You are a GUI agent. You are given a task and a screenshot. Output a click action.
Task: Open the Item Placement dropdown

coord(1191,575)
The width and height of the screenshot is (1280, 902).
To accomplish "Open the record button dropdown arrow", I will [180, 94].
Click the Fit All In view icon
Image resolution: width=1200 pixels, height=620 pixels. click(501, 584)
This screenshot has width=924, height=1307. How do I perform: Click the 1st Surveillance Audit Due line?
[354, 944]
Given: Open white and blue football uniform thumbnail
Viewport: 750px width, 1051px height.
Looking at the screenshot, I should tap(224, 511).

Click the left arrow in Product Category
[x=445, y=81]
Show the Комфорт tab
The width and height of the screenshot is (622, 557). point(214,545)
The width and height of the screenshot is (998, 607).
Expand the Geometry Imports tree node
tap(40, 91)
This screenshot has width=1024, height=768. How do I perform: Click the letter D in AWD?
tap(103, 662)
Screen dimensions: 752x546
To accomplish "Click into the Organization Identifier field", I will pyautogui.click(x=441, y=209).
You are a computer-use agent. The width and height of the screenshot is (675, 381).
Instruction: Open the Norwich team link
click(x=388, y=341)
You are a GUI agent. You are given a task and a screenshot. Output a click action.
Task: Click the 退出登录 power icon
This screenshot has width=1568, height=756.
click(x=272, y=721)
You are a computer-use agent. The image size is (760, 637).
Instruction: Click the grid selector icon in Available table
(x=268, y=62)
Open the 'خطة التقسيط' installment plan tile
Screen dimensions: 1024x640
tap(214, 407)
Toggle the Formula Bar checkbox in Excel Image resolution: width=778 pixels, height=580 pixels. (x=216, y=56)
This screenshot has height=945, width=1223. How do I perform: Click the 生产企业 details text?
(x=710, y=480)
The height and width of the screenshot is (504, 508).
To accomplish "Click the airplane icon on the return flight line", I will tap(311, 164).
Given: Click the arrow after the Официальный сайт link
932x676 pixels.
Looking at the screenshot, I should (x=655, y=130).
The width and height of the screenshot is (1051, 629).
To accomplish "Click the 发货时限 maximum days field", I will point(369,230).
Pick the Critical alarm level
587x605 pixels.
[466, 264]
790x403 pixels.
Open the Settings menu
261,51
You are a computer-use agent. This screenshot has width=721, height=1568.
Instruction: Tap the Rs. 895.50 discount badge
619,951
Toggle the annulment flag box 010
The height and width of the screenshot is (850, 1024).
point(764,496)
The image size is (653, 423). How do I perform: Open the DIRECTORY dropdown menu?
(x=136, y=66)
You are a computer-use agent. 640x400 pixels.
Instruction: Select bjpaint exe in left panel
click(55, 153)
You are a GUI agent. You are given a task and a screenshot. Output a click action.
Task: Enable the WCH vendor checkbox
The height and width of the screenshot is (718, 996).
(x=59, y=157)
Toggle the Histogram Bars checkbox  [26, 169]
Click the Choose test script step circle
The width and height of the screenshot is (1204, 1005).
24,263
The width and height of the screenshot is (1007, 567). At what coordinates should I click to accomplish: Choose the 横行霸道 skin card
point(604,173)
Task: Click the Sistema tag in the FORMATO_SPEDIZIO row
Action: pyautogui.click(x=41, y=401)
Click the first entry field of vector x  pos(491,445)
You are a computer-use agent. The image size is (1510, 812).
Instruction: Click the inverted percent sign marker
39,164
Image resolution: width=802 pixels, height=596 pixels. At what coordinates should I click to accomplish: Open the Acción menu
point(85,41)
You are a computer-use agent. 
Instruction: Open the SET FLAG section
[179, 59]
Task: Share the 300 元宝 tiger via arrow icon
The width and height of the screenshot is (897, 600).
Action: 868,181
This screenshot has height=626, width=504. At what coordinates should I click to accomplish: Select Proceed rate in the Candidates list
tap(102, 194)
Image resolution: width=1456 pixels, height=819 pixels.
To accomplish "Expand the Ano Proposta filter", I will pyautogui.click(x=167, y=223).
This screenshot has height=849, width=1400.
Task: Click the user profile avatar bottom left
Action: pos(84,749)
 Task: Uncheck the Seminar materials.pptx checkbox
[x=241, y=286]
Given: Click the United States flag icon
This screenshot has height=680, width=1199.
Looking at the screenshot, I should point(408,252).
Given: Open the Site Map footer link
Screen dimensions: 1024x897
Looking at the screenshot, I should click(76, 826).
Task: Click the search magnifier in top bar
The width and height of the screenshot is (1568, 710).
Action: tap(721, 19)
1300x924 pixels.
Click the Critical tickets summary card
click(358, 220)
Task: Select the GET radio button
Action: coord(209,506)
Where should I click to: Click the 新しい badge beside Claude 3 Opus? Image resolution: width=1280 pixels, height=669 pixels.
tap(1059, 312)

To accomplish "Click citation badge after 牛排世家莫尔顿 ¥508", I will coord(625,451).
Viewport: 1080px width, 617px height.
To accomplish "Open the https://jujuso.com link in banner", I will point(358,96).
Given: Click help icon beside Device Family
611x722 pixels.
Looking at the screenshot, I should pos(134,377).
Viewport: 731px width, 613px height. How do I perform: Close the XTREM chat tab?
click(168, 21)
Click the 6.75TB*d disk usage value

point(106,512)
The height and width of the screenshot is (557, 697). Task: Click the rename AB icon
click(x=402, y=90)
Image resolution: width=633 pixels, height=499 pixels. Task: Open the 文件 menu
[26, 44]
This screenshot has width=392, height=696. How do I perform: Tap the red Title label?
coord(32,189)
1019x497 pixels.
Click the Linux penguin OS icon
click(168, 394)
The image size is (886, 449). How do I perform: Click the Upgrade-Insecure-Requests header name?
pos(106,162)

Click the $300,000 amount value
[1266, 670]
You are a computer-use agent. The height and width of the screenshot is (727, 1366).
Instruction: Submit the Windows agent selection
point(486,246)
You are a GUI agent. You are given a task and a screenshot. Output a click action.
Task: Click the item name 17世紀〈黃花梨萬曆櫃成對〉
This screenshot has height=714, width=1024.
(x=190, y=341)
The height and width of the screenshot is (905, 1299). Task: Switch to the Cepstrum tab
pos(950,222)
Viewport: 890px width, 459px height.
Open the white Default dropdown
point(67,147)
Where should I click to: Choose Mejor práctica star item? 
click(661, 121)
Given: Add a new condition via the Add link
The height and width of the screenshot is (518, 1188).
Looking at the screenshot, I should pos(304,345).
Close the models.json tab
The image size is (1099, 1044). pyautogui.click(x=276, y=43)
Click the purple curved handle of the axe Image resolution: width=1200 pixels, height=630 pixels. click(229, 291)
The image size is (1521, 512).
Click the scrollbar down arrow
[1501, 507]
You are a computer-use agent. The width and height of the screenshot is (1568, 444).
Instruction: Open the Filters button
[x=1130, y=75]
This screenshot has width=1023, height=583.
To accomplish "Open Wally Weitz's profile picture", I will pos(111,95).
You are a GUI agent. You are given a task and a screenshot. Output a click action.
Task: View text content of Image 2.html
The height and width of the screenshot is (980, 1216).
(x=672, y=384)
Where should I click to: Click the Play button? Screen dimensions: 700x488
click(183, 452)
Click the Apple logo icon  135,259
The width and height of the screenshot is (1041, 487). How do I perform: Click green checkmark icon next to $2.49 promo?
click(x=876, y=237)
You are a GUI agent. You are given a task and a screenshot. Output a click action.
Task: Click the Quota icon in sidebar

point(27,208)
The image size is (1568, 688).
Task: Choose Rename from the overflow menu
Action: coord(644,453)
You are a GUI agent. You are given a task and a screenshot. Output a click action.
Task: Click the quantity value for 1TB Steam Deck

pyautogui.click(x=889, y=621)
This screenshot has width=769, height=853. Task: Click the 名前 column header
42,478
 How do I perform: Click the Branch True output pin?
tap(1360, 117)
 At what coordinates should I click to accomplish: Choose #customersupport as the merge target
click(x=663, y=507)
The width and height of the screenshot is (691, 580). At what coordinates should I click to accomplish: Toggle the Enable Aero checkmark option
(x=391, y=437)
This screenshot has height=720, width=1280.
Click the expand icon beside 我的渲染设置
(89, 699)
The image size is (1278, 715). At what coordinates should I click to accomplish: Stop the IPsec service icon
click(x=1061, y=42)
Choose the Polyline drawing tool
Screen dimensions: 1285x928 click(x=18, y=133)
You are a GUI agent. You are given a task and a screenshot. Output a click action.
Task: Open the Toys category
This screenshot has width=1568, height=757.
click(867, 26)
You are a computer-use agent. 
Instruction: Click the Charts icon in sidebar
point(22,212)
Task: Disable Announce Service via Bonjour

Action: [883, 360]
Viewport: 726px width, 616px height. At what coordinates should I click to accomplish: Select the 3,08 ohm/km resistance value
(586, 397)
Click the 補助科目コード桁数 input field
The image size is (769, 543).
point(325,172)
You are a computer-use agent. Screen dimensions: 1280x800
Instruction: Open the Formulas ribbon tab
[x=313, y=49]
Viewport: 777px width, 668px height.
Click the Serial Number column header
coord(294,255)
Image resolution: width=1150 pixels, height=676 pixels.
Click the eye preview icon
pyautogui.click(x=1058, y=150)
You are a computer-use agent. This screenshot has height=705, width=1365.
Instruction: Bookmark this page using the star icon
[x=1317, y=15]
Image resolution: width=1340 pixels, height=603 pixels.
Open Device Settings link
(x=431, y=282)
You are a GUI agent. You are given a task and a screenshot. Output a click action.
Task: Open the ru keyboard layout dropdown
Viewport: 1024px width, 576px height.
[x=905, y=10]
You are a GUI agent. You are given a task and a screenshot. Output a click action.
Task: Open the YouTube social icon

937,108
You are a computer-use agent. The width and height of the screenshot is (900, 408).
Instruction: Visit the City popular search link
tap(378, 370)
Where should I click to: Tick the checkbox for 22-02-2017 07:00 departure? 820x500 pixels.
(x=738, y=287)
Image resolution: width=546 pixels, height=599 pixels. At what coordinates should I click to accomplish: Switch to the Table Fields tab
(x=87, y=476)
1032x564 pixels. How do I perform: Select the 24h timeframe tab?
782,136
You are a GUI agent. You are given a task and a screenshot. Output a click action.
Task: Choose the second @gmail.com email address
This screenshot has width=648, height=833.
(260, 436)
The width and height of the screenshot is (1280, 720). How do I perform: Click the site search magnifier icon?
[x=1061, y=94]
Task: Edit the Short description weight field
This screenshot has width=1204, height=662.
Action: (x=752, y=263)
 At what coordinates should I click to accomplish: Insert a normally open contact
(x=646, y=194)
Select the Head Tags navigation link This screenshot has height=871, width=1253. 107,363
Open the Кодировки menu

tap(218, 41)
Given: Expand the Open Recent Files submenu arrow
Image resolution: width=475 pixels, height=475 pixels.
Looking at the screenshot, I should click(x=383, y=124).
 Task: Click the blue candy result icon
—————
Problem: Each line above where the word "blue" occurs should be copied out.

Response for this exercise:
Given: Open white and blue football uniform thumbnail
 Task: Click the blue candy result icon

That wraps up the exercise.